• **Text passage**:
§ §

7 things to consider when adding a second storey
house illustration, house, two floors house-4921836.jpg

You’ve decided to increase your living space by going up, but what do you need to know to ensure the extension is successful?

We ask building experts to walk us through the key steps to adding an upstairs level.

1. Get your plans drafted

Woman and builder

Professional plans will help ensure the design is structurally sound.

When adding a second storey to your house, you need to start the process by getting your plans drafted.

Lindsay Jack, co-owner of LJ Home Builders in Brisbane has worked on three vertical housing extensions in the past two years and says it’s paramount that owners get their ideas on paper so they can see exactly what’s achievable.

“Homeowners really need to engage an architect or draftsperson to produce design drawings at the start to understand what is realistic, because you will have to sacrifice room downstairs to create enough space for the stairwell and, if you have an existing hallway sometimes you can use that to lead people to the new stairwell. But as a rule of thumb I say allow almost a room to create enough space,” says Jack.

“That can come as a surprise to some people who are working with limited floor plans and have very ambitious plans.”

§ §

• **Collected material**:
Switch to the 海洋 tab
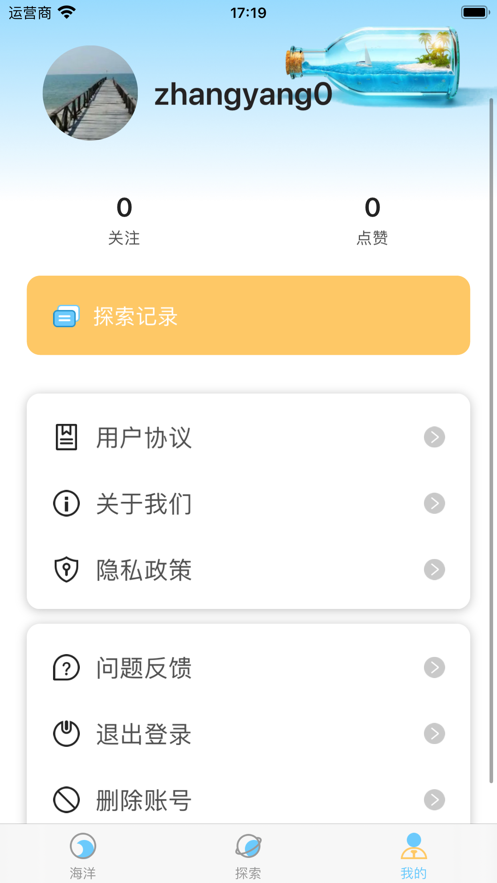Viewport: 497px width, 883px height. point(83,855)
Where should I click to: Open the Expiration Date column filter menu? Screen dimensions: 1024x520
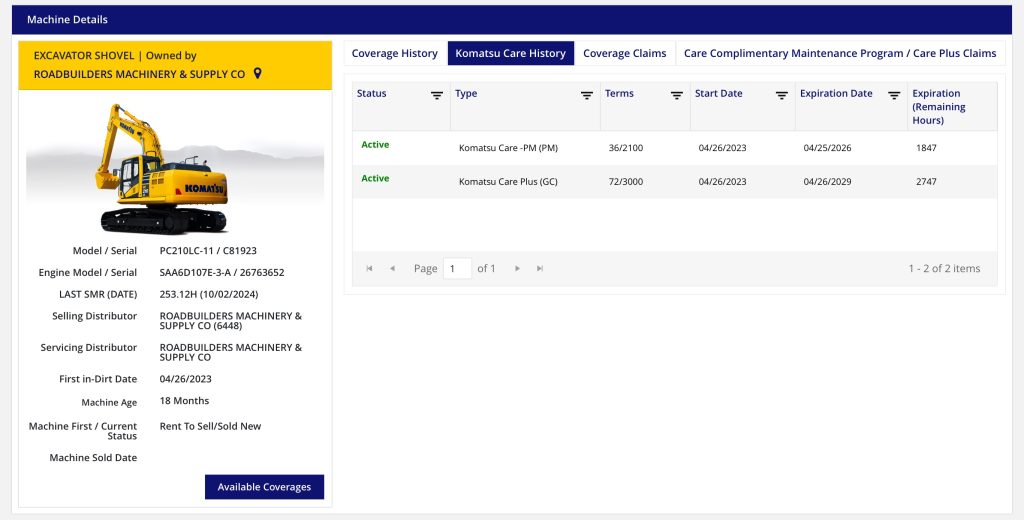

§ §

• **The exercise**: Please quote the article above on adding a second story in full, word for word.

• **Problem solution**:
7 things to consider when adding a second storey
house illustration, house, two floors house-4921836.jpg

You’ve decided to increase your living space by going up, but what do you need to know to ensure the extension is successful?

We ask building experts to walk us through the key steps to adding an upstairs level.

1. Get your plans drafted

Woman and builder

Professional plans will help ensure the design is structurally sound.

When adding a second storey to your house, you need to start the process by getting your plans drafted.

Lindsay Jack, co-owner of LJ Home Builders in Brisbane has worked on three vertical housing extensions in the past two years and says it’s paramount that owners get their ideas on paper so they can see exactly what’s achievable.

“Homeowners really need to engage an architect or draftsperson to produce design drawings at the start to understand what is realistic, because you will have to sacrifice room downstairs to create enough space for the stairwell and, if you have an existing hallway sometimes you can use that to lead people to the new stairwell. But as a rule of thumb I say allow almost a room to create enough space,” says Jack.

“That can come as a surprise to some people who are working with limited floor plans and have very ambitious plans.”